China and Nuclear Fusion
China, on the other hand, has two main fusion enterprises driving scientific advances and investment: the government-funded research based at the Institute of Plasma Physics at the Hefei Institute of Physical Science, and the privately-funded fusion research of ENN Group.
With the Hefei Institute, China has made serious progress. Also called as ‘artificial sun’, the Experimental Advanced Superconducting Tokamak’s (EAST) progress is a testimony to that. China is also convinced enough to pump capital to the tune of multi-billions of dollars in the fusion endeavor.
While the secretive Chinese company with a $400M arsenal, ENN, is privately owned and run, the intersection between big business and government in China is a porous membrane, and both tend to serve just one interest – the Chinese interest.
Other countries such as the United Kingdom, Germany, Australia, and Israel do have players operating in the space with governments taking an active interest.
Fusion of Nations for Fusion of Atoms
But fortunately, all fusion research isn’t happening in nationalistic silos. The International Thermonuclear Experimental Reactor – ITER is the biggest Nuclear fusion experiment that is being run by governments. Yes, governments – the plural form. 35 Countries form the ITER Members – China, the European Union, India, Japan, Korea, Russia and the United States. The joint effort facility is based in France and aims to attempt the extraction of net energy from a fusion process at a commercial scale.

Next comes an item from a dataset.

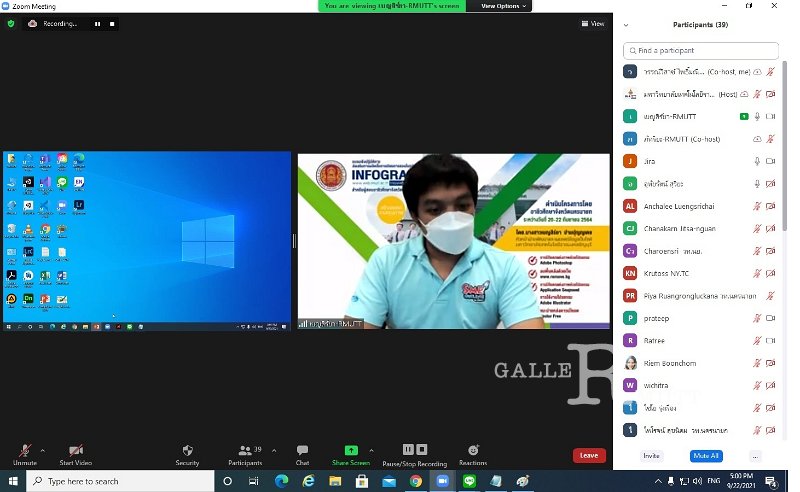Open the View layout menu
800x492 pixels.
(x=593, y=23)
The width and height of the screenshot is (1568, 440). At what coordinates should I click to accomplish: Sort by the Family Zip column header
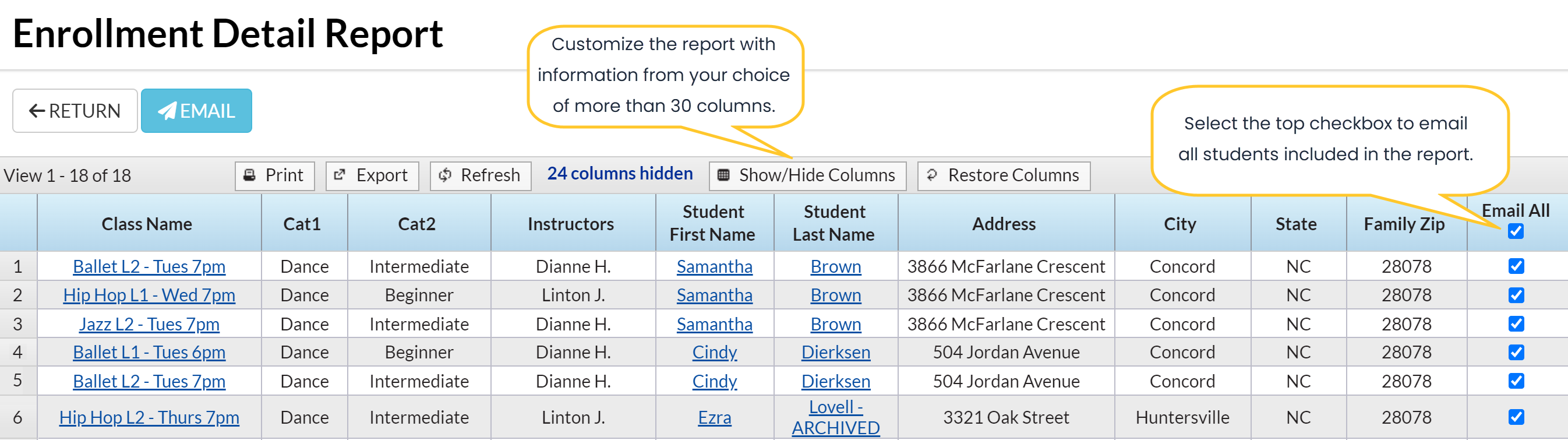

Clearly, governments across the globe understand that it’s not just a race against each other but also a challenge for the entire human race. After all, what we are trying to build is a ‘sun in a bottle.’
Surely, once viable, each country is going to chase after securing cheap and virtually unlimited power for themselves, and then fusion could really become a tool for geopolitics, if it hasn’t already become one.
Nuclear Fusion can be the ultimate solution to humanity’s ever-increasing thrust for energy. But if that sounds too good to be true, it is because for the past 80-odd years it has remained that way.
There is a common joke about fusion. ‘For the past 80 years, Fusion has always remained 20 years away, never 19.’
But this time it seems different. There have never been so many sharp minds working on the problem as there are today. There has never been so much investment in the space – both private and public, as there is today. There have never been such combined efforts to make it work as there are today.
And most importantly, as the Russian physicist Lev Artsimovich said in the 1960s, “Fusion will be ready when society needs it.”, and there has never been more need for fusion to work than there is today.
So maybe, just maybe, this time around, Fusion looks 19 years away, and not 20!